*** EXTRACTED INFORMATION ***
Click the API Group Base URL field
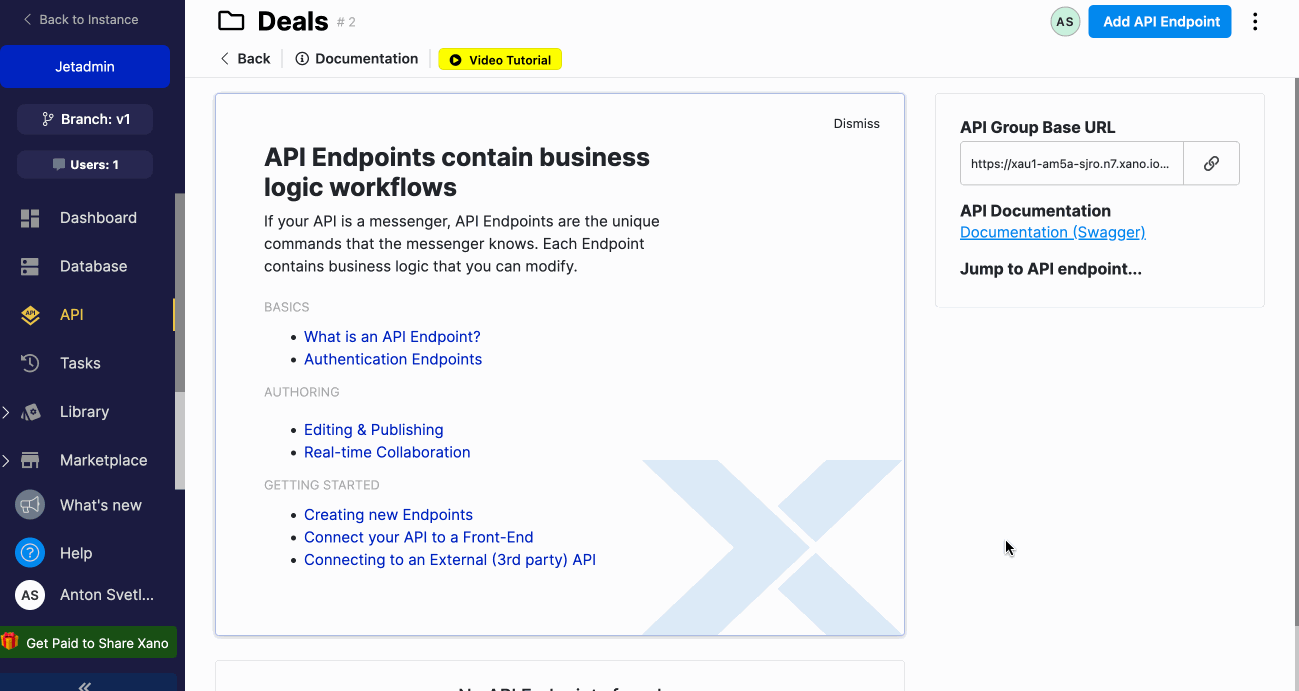This screenshot has width=1299, height=691. tap(1071, 163)
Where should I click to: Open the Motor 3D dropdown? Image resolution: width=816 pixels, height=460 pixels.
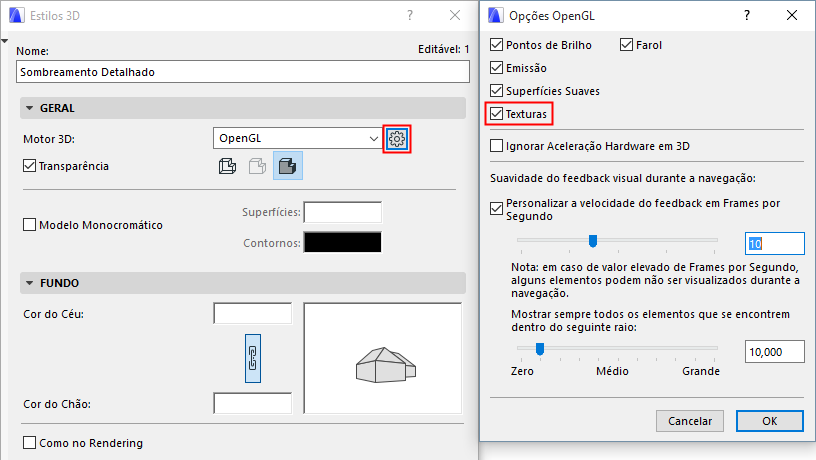click(297, 138)
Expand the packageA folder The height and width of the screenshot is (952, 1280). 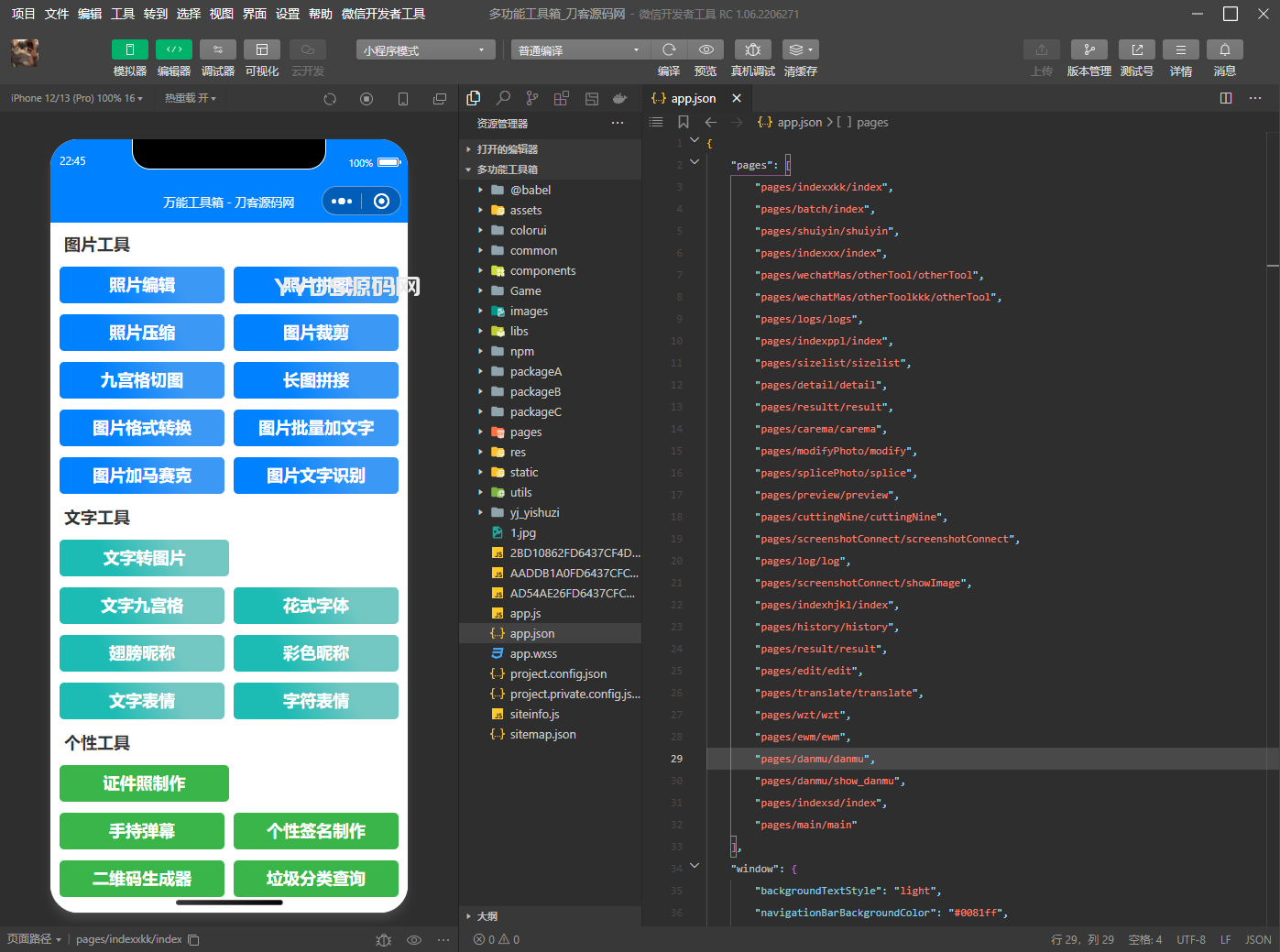pos(535,371)
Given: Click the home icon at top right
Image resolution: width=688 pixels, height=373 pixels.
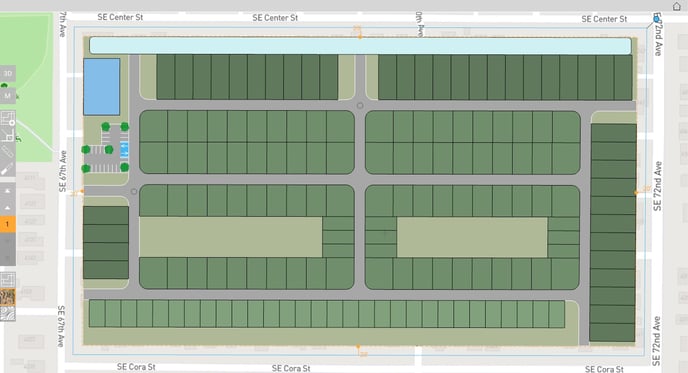Looking at the screenshot, I should 676,6.
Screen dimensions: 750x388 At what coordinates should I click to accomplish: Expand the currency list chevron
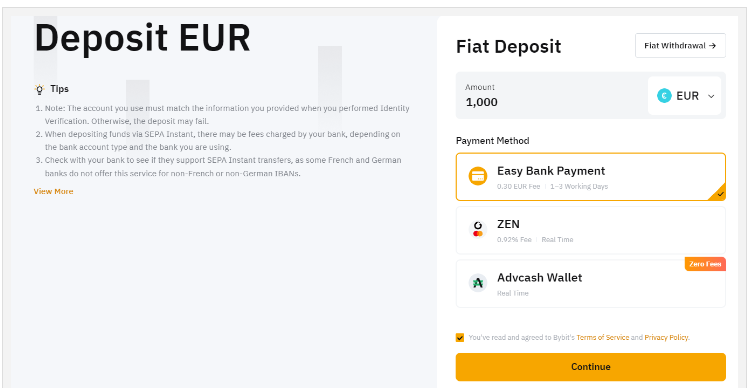point(711,96)
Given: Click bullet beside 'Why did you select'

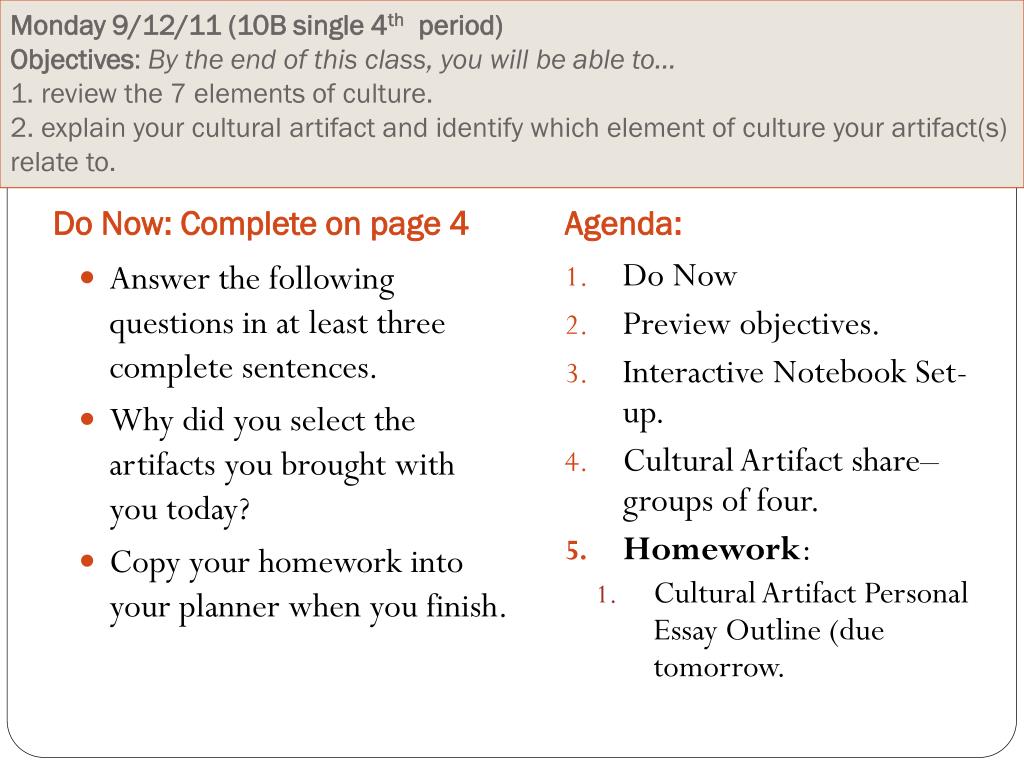Looking at the screenshot, I should (x=88, y=419).
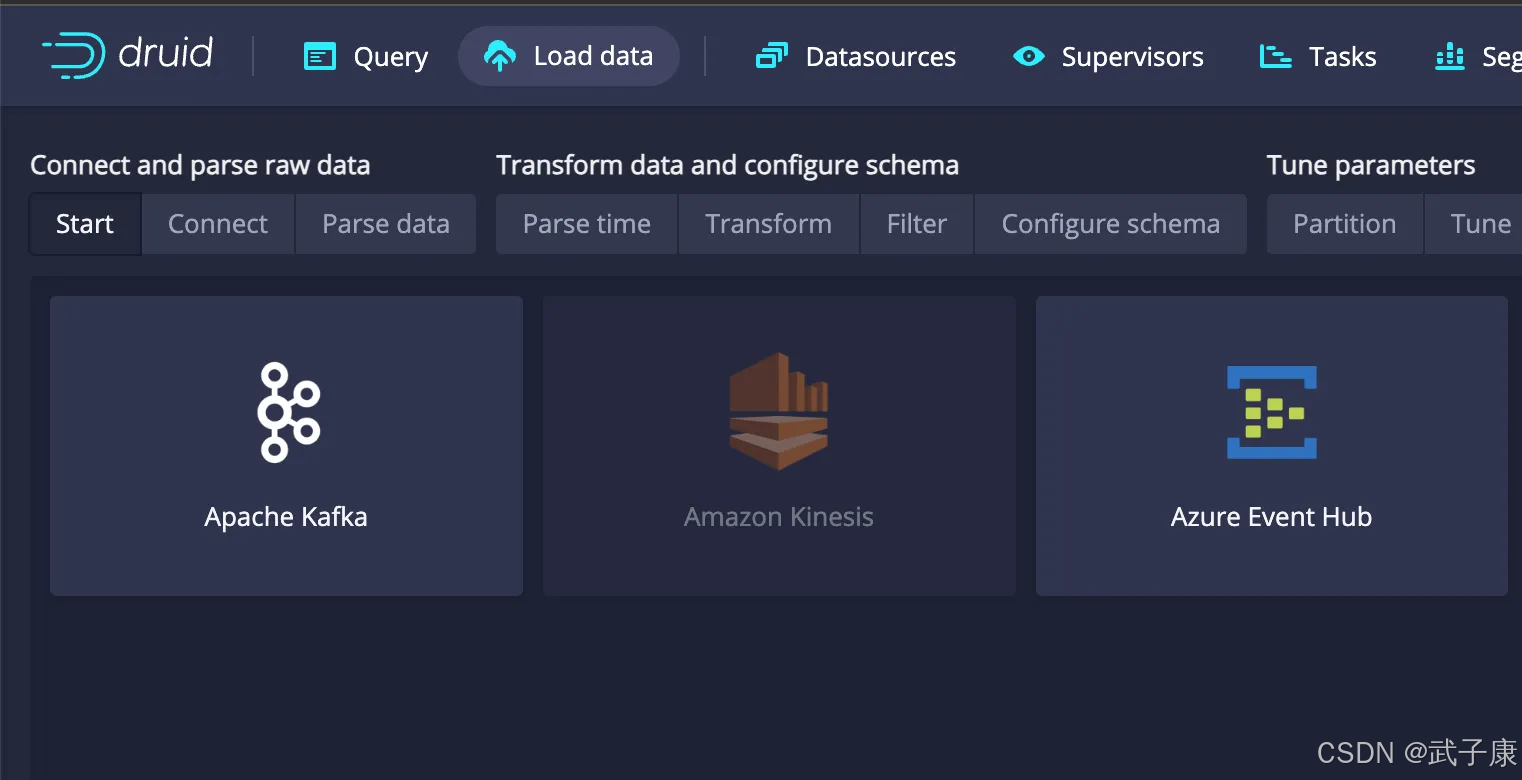Open the Transform step tab
Screen dimensions: 1522x780
(x=768, y=224)
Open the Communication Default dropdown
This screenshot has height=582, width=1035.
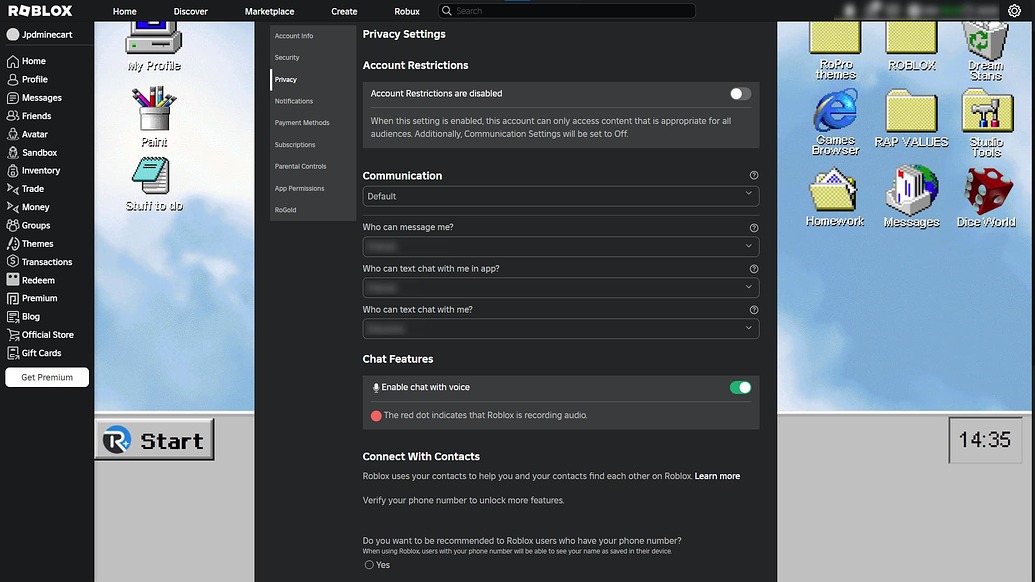(560, 196)

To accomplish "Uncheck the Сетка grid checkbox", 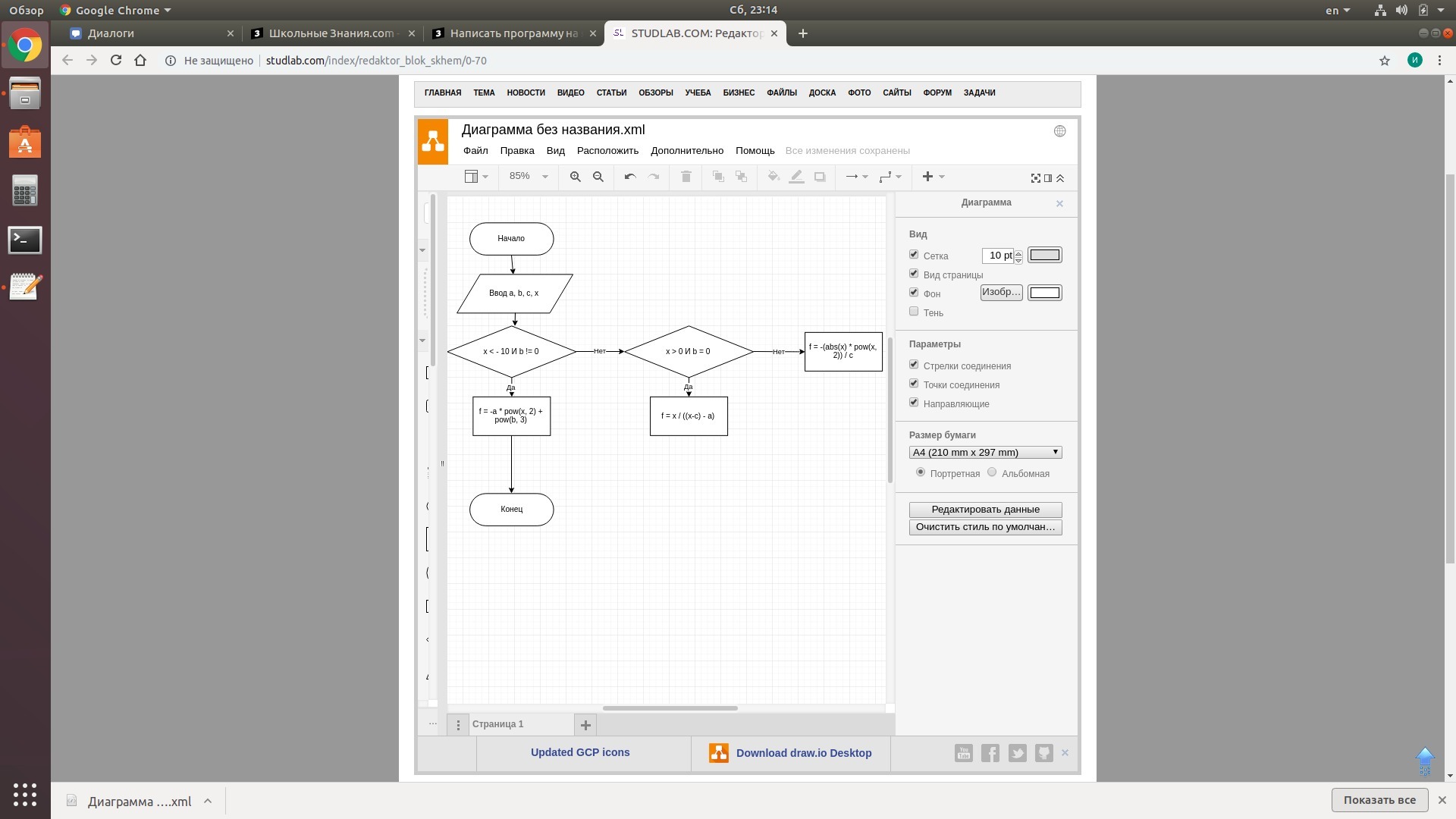I will coord(914,255).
***
▶ [EXERCISE PROMPT]:
Copy the items word for word, from the line containing "Given: Click the home icon at top right" to the line containing "point(711,96)", including both of those lines, and omit the pictures.

▶ [TASK SOLUTION]:
Given: Click the home icon at top right
Image resolution: width=688 pixels, height=373 pixels.
Looking at the screenshot, I should 676,6.
Screen dimensions: 750x388 At what coordinates should I click to accomplish: Expand the currency list chevron
point(711,96)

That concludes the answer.